When the waiter left, Najib continued. “The SIM card is proprietary to your cell-phone provider. If you had an unlocked cell with service from, say, Verizon, you could remove the SIM and put in an AT&T SIM. You’d lose all your Verizon memory and your Verizon number and you’d replace it with an AT&T number. If you put in a British SIM card, you’ll get a British phone number from a British provider.”
“But don’t you need a credit card for that?” Kyle asked.
Najib and Taeo both laughed.
“Don’t you live in Manhattan, dude?” asked the third boy, whose name Kyle didn’t know.
“Yeah,” Kyle said, not understanding.
“Have you seen how many guys sell electronics on the sidewalk?” the kid asked.
“Yeah,” Kyle said. “But they’re illegal, often stolen merchandise.”
“Or at least untraceable,” Taeo said. “I doubt any of those guys has a machine for your credit card, even though they’d want your card number.”
“Hell,” Najib said. “I want your card number, at least for a day.”
“Stop it,” Nellie said.
She’d been picking at her food, and Kyle thought she had stopped paying attention.
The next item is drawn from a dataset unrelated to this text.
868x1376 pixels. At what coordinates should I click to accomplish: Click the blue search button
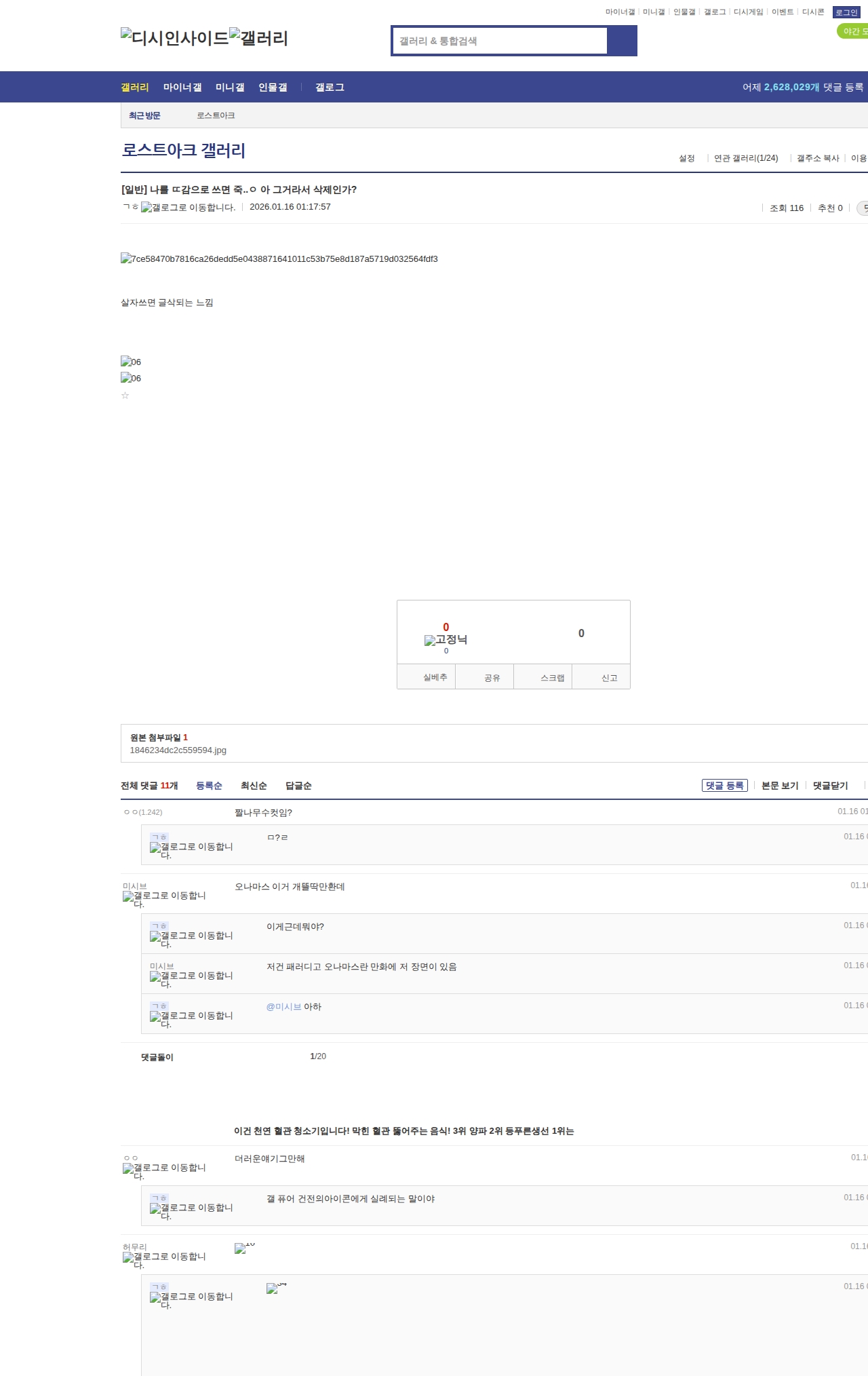(x=622, y=41)
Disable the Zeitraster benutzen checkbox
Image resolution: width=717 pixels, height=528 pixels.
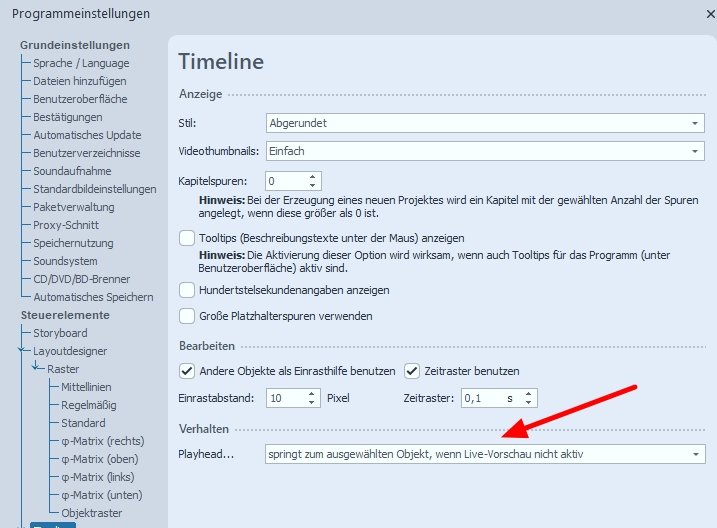tap(411, 371)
Obviously, she hadn’t.
“The key is,” she said, “that you need a lot of SIMs and you need to send that text from phone to phone to phone. Then you have to toss everything.”
“Phones and SIM cards,” Najib said. “Get rid of all of it.”
“And not garbage cans, either,” Taeo said. “Smash the cards, toss them in the river.”
Kyle bit the inside of his lower lip. He wasn’t stupid. But he wasn’t going to let these kids see him as defensive either.
“No one’ll trace that text, man,” Taeo said.
“Except...” Loiree let her voice trail off dramatically.
“Except?” Kyle asked.
“You already screwed up by asking us. We know your plan now. If your dad wants to know about some text, we can tell him how you sent it. We won’t have the phone numbers, but we’ll have the plan. That’s good enough.”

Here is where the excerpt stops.